在MD两款酶标仪上应用Promega CellTiter-Glo化学发光法检测...
在MD两款酶标仪上应用Promega CellTiter-Glo化学发光法检测细胞活性
介绍
Molecular Devices公司的SpectraMax®
L及SpectraMax®M5型号酶标仪结合Promega公司的CellTiter-Glo化学发光细胞活性检测试剂盒能进行快速灵敏的活细胞数量测定。CellTiter-Glo检测法使用了萤光素酶,需要ATP使其反应发光。发光信号强度由ATP量决定,而ATP的多少取决于活细胞数目。SpectraMax®
L及M5酶标仪均能提供96孔和384孔化学发光检测功能。
材料
CellTiter-Glo化学发光细胞活性检测试剂盒(Promega公司,货号G7570),包括CellTiter-Glo缓冲液和CellTiter-Glo底物(冻干粉)
CHO-K1细胞(ATCC,货号CCL-61)
白色96和384孔板(Greiner Lumitrac 200,货号655075和781075)
SpectraMax® L化学发光微孔板检测仪或SpectraMax® M5多功能微孔板读板机
方法
准备CellTiter-Glo试剂使用前将CellTiter-Glo缓冲液和底物在室温中平置解冻。然后将缓冲液倒入装有底物的棕色瓶中,并按照CellTiter-Glo操作手册中指示,温和颠倒瓶子以混匀。
细胞计数及产生发光信号
用含10%胎牛血清和L-谷氨酰胺的Ham’sF12培养基培养CHO-K1细胞。胰酶消化后使细胞悬浮在培养基中,并进行细胞计数。用96孔板检测时,每孔中加入100ul细胞悬液,细胞浓度从50000个/孔稀释到24个/孔。384孔进行检测时,每孔中加入25ul悬液,细胞浓度从12500个/孔稀释到25个/孔。空白孔中加入不含细胞的培养基,用于检测背景光值。
为了确保CellTiter-Glo检测中细胞数量的准确性,细胞不能贴壁和生长,但能及时被检测到。每孔中加入100ul(96孔板)或25ul(384孔板)CellTiter-Glo试剂。然后将微孔板放在振荡器上温和振荡混匀2分钟,室温孵育10分钟,使其产生稳定的发光信号。
制作ATP标准曲线
ATP标准样品用培养基制备,浓度范围从100 fmol/孔到1nmol/孔(96孔板),或25 fmol/孔到250
pmol/孔(384孔板),按上述同样体积加入微孔板中。空白对照孔加入不含ATP的培养基。适量CellTiter-Glo试剂加入每孔,并按上述步骤孵育。
仪器设置和样品分析
检测板用SpectraMax® L和SpectraMax®M5酶标仪进行读数,并使用SoftMax®
Pro软件中预设参数的CellTiter-Glo模板。
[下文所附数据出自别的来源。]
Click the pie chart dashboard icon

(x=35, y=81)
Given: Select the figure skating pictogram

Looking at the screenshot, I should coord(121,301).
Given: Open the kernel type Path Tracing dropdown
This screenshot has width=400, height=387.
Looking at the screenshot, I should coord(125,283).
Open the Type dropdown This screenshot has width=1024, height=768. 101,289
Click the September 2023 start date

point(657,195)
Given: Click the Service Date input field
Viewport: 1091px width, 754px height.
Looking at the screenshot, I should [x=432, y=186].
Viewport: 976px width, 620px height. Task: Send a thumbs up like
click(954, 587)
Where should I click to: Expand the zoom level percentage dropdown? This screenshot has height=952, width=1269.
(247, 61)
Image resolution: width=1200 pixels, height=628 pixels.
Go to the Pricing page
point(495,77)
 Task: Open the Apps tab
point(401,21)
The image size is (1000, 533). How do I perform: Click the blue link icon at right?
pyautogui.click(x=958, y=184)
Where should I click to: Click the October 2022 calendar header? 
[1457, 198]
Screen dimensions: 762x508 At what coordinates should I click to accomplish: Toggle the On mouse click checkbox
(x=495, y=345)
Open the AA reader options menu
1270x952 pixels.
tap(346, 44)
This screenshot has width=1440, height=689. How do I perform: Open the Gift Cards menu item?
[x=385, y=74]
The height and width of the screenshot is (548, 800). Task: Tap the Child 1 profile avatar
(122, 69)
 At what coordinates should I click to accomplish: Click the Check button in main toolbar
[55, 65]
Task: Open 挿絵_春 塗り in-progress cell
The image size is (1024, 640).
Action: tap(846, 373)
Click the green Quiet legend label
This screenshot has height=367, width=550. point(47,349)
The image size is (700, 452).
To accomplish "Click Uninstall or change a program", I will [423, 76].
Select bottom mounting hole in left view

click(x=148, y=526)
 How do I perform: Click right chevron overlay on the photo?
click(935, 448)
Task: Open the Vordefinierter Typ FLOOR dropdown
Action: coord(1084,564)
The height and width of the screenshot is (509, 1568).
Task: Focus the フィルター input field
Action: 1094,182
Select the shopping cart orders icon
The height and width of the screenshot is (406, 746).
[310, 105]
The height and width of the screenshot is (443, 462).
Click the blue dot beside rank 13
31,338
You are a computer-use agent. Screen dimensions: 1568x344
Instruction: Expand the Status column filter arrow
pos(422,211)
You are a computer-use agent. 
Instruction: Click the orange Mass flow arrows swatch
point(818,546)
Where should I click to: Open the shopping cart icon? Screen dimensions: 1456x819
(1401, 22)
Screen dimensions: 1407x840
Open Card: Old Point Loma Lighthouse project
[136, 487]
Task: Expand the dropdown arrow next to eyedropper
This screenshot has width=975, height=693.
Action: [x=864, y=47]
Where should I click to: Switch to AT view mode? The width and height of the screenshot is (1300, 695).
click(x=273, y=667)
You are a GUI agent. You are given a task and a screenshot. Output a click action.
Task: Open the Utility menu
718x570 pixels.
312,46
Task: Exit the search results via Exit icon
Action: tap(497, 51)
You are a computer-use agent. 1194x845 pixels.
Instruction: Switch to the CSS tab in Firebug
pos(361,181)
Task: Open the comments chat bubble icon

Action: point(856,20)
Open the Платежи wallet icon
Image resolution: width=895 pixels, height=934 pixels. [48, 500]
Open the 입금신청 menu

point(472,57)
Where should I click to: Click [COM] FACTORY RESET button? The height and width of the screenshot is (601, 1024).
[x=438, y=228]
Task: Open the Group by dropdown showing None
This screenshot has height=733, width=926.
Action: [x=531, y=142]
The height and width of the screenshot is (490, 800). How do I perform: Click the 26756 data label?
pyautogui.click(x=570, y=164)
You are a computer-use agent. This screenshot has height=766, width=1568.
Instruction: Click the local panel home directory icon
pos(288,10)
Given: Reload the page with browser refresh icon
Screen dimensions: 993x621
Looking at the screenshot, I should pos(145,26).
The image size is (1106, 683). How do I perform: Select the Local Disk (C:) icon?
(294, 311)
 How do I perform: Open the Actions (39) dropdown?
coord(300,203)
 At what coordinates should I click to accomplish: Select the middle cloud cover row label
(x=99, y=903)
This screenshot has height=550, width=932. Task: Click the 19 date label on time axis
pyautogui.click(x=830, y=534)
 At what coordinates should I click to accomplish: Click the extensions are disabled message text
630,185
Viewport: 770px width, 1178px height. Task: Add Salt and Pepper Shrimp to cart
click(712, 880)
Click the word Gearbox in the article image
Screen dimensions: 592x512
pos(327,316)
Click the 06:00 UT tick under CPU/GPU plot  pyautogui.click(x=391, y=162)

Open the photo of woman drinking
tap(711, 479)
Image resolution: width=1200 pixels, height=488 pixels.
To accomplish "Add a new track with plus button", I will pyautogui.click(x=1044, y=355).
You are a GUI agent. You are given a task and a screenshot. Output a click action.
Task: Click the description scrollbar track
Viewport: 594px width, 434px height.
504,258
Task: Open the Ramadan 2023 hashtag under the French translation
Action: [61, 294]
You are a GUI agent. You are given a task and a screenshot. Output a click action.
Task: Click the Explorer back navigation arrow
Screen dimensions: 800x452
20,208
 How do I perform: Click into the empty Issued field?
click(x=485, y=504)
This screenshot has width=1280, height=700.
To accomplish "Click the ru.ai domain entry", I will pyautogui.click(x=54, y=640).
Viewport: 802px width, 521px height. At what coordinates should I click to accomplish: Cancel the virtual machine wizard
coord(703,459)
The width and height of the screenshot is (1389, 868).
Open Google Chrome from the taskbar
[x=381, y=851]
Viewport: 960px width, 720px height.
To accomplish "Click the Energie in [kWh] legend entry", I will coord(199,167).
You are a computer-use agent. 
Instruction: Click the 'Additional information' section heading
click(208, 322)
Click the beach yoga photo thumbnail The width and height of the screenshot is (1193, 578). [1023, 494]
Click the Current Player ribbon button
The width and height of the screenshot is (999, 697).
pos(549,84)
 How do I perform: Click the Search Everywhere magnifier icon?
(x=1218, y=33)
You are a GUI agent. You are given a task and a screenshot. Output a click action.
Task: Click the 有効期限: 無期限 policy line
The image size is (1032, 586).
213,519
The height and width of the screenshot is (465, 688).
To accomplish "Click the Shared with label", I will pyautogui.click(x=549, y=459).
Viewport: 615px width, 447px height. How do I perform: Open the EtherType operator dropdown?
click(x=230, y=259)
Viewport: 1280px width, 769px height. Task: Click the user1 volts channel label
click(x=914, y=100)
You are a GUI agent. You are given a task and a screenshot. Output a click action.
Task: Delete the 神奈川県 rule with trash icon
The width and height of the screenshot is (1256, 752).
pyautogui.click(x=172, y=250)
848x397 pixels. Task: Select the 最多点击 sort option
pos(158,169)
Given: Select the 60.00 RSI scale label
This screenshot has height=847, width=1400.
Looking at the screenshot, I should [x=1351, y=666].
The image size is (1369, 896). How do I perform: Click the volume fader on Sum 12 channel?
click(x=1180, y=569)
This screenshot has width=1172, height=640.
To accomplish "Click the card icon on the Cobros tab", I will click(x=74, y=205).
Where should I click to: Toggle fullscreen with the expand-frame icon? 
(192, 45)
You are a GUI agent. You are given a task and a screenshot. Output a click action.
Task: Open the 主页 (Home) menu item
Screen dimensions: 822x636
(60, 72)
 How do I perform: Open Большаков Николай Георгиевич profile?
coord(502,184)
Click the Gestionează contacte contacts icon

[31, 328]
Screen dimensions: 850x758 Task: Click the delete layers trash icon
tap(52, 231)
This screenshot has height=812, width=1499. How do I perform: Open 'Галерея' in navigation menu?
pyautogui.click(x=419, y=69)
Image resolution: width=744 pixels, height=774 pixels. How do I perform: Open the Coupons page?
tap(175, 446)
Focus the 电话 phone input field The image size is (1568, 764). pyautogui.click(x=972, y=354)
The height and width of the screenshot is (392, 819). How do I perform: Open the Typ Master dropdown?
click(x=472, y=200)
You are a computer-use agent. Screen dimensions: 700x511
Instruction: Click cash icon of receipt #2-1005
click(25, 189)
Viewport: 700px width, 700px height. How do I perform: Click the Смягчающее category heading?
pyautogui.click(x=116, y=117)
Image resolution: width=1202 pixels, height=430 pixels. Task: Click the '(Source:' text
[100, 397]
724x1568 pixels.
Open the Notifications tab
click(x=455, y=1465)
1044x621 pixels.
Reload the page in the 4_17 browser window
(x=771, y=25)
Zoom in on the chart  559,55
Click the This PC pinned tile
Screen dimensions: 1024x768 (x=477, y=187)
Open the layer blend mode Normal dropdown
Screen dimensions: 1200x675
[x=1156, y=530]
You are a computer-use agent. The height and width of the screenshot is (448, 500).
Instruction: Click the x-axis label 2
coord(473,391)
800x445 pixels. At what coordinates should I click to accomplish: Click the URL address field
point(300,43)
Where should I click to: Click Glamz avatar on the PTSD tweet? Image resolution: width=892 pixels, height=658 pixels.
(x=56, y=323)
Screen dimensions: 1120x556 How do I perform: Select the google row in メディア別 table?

根据Promega推荐,检测时间设置为1秒。然后在SoftMax®
Pro软件上进行平均发光强度和标准偏差计算,细胞浓度稀释曲线和ATP标准曲线作图。
结果
SpectraMax® L和SpectraMax®
M5酶标仪均最低能检测24个细胞/孔(96孔板)和6个细胞/孔(384孔板)。因此其灵敏度高于比色法和荧光检测法。CellTiter-Glo化学发光检测值在所用的细胞浓度范围内呈线性分布,并达到大于3个数量级的动态范围(r2=
0.99)。(见图1)
ATP标准曲线能用于验证试剂盒以及计算细胞ATP含量。ATP标准曲线中ATP浓度范围对应检测值覆盖了细胞数量检测中的发光值全部范围(见图2)。检测值至少在4个数量级范围内呈线性。
结论
SpectraMax® L和SpectraMax®
M5酶标仪均为CellTiter-Glo检测提供了优异的检测灵敏度。SpectraMax®
L化学发光读板机带有自动增益功能,能同时进行模拟信号和光子计数,提供大于9个数量级的动态范围,对于高信号值样品无需稀释,同时对于低信号样品具有优越的灵敏度。
SpectraMax® M5多功能读板机为使用者提供了除化学发光以外的其他检测方法,例如:光吸收,荧光强度,荧光偏振和时间分辨荧光。
SpectraMax® L和SpectraMax® M5酶标仪均用SoftMax® Pro软件进行操控和设置,该软件含有CellTiter-Glo检测模板和其他120多个分析模板,这些模板已预设参数,方便数据整理和分析。两种酶标仪均能整合MD公司的StakMax®微孔板移动机械臂,以实现微孔板的自动装卸。